In 2011 in the Polish population indirect cost assessment was performed for patients with rheumatoid arthritis (RA). This questionnaire study was conducted on 814 ambulatory patients of working age. The study revealed that patients suffering from RA incurred 29 727 PLN (7128 euro) in indirect costs annually, of which 12 922 PLN (3098 euro) were costs of absenteeism and 16 498 PLN (3956 euro) were costs of presenteeism. Researchers also used the WPAI questionnaire and GDP per worker methodology [14]. Although a large group involved only ambulatory patients, assessment could have significantly influenced the results of this study.
In order to compare our results with other elaborations, we performed a review of medical databases. We discovered only two studies considering both absenteeism and presenteeism in an AS population, but none of them was conducted in Poland. Rafia et al. [15] reported 3-month indirect cost per patient associated with absenteeism equal to £38.61 and associated with presenteeism equal to £531.83. This is in agreement with our results showing that presenteeism was responsible for almost 80% of total indirect costs, whereas 93% was reported by Rafia et al. [15]. We discovered that presenteeism was responsible for around 91% of total costs.

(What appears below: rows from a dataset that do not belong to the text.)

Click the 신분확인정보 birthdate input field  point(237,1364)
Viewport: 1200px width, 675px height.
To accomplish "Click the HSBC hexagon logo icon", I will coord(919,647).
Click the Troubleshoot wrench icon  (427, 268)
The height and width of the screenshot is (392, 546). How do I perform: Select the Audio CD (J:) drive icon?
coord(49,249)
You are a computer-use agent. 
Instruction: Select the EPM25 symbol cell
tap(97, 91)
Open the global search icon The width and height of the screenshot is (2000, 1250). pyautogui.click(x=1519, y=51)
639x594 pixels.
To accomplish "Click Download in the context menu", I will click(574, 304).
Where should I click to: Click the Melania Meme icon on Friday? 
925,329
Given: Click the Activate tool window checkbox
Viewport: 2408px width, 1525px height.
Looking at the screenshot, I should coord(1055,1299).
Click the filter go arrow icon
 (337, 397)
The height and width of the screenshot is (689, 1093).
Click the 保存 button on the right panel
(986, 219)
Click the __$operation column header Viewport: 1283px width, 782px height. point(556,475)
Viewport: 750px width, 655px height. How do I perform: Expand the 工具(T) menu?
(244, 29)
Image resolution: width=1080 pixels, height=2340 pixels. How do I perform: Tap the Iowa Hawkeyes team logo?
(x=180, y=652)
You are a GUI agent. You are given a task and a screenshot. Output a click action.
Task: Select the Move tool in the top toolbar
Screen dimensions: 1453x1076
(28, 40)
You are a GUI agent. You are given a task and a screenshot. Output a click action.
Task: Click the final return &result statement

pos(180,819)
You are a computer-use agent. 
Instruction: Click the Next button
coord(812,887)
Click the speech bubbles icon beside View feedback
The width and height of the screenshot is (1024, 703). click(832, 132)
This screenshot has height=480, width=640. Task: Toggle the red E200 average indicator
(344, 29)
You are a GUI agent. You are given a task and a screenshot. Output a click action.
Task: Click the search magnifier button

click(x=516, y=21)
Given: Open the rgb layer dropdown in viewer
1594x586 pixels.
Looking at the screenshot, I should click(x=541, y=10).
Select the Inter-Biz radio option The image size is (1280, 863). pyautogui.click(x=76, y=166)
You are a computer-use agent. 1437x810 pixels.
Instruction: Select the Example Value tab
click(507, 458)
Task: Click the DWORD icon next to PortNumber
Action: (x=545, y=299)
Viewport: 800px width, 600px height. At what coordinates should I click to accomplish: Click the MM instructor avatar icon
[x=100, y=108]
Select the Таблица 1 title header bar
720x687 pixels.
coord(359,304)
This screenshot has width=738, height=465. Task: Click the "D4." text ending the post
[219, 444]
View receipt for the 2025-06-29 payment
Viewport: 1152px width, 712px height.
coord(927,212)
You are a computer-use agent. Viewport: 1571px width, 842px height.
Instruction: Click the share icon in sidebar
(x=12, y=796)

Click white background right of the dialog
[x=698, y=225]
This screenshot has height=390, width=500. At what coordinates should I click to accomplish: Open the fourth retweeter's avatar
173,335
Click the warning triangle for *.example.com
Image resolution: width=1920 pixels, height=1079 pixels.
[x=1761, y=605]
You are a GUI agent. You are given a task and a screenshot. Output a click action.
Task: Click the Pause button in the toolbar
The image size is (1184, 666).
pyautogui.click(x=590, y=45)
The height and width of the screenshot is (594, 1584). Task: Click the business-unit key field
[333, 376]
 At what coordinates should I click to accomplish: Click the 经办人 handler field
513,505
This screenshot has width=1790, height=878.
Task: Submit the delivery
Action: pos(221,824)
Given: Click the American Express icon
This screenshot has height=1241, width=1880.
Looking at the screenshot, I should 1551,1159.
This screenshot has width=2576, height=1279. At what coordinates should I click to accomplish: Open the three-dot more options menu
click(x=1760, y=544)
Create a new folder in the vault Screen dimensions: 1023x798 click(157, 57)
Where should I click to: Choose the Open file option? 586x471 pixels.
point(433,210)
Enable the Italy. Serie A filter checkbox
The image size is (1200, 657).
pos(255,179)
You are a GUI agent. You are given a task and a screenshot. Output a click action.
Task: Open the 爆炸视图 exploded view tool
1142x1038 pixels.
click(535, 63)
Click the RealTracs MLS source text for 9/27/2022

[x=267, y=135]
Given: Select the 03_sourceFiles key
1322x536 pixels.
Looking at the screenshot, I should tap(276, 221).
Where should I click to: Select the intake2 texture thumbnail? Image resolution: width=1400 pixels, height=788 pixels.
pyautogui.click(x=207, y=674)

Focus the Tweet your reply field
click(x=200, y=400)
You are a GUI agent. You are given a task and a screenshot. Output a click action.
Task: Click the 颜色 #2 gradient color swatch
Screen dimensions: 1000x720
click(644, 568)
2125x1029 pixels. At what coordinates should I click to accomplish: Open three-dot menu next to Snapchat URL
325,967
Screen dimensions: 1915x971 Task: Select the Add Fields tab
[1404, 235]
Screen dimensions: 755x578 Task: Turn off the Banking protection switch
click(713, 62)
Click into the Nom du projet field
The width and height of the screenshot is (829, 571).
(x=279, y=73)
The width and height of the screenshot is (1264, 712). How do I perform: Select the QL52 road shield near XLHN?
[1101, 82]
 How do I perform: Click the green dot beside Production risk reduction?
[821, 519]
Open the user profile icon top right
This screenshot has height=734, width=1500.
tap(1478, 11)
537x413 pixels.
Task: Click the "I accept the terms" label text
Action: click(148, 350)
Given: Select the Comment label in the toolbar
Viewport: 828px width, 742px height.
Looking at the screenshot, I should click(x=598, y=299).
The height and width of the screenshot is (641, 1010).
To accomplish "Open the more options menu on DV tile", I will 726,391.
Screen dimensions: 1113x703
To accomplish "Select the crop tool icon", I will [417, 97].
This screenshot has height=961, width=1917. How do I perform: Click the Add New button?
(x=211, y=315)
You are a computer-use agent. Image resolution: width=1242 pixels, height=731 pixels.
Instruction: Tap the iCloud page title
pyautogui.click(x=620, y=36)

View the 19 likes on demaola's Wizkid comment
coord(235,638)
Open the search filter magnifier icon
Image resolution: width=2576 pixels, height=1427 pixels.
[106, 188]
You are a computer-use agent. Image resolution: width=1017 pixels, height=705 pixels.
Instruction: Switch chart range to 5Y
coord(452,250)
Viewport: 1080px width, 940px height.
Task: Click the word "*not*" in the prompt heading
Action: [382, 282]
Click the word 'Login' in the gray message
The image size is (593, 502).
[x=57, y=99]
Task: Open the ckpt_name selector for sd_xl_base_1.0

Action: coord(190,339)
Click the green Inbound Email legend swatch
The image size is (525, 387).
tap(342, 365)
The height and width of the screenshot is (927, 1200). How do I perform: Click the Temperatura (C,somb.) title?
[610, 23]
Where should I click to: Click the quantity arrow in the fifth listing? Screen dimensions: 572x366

Boonen et al. [16] described the influence of ankylosing spondylitis on sick leave, presenteeism and unpaid work restrictions and to estimate related productivity costs. The annual production costs for the total group of 142 patients were 1451 euro (95% CI: 425–2742) per patient for sick leave (absenteeism) and 967 euro (95% CI: 503–1496) to compensate for hours worked inefficiently while at work (presenteeism) and 1930 euro (95% CI: 1404–2471) to substitute loss of unpaid work production.
In 2009, National Ankylosing Spondylitis Society (NASS) published a survey of their members on working with AS in response to their expressed concerns about employment. NASS distributed a questionnaire to 1000 members, receiving 324 responses from people with a current diagnosis of AS.
The study revealed that the disease had an impact on productivity of patients, whereas effective treatment made a significant difference to being able to remain in work. In addition, people with more severe AS reported a greater impact on their working lives, and those with higher disease activity were twice as likely to report that their working life had been affected. Sixty-one percent were concerned about the impact of the deterioration of their condition on their job or employment prospects, and 30% had concerns about discrimination because of their AS, from employers or colleagues. Only 12% reported that AS had made no significant impact on their working lives, whilst one-third reported that they were able to perform fewer physical or manual tasks at work than before the onset of AS [17].
Conclusions
Ankylosing spondylitis imposes a substantial personal burden and influences the ability to work. The observation concerning the influence of the disease on AS patients’ functional abilities requires special attention in future studies on ankylosing spondylitis. AS generates huge indirect costs and decreases patients’ quality of life. There is a need for further studies with a fully representative population of patients for better understanding of the relation with indirect costs generated and disease activity.
The authors declare no conflict of interest.
The study was funded by a scientific grant of the Polish Ministry of Science and Higher Education (Jagiellonian University Medical College; science project number K/ZDS/004692).